Et c’était Sisera le chef de cette armée.

En rouges tourbillons la flamme et la fumée,
Sur les champs d’Israël, au travers des moissons,
Ainsi que des serpents, rampaient. Les nourrissons
Meurtrissaient vainement le sein tari des mères ;
Et le maigre bétail, loin des sources amères,
Fuyait en longs troupeaux vers les monts dévastés ;
Et sur les coteaux nus, les tentes, les cités,
Lugubrement planait l’effroi des solitudes.

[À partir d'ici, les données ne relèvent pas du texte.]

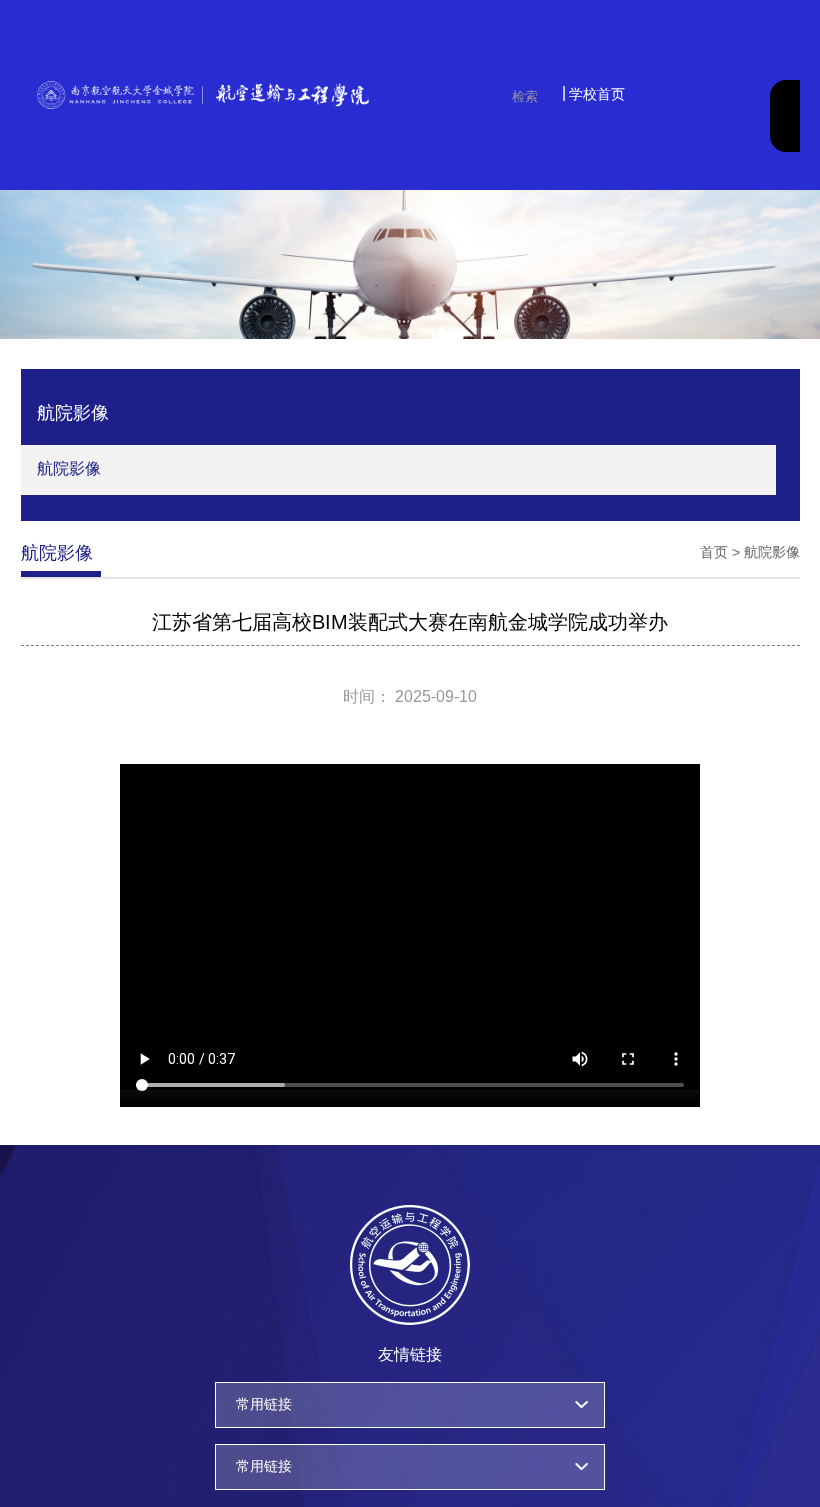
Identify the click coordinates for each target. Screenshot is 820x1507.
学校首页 (597, 94)
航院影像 (69, 468)
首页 (714, 552)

Telles, depuis vingt ans, les vengeances très rudes
D’Iahvé flagellaient son peuple humilié,
Lorsque, se rappelant l’Élohim oublié,
Miçraïm et la fuite et l’alliance antique,
Debora, qu’éveillait le frisson prophétique,
Cria : — Vienne le jour où Baraq montera ! —

Baraq, de Naphthali, monta vers Debora.

Le cœur mordu d’angoisse et saignant de tristesse,
Dans les monts d’Ephraïm songeait la Prophétesse,
Silencieuse, auprès du Palmier immortel,
Sur le chemin qui va de Rama vers Beth-El.
Et l’esprit d’Iahvé l’inspirait. Son œil sombre,
Fixé sur l’avenir, en interrogeait l’ombre,
Comme un flambeau penché sur un gouffre inconnu.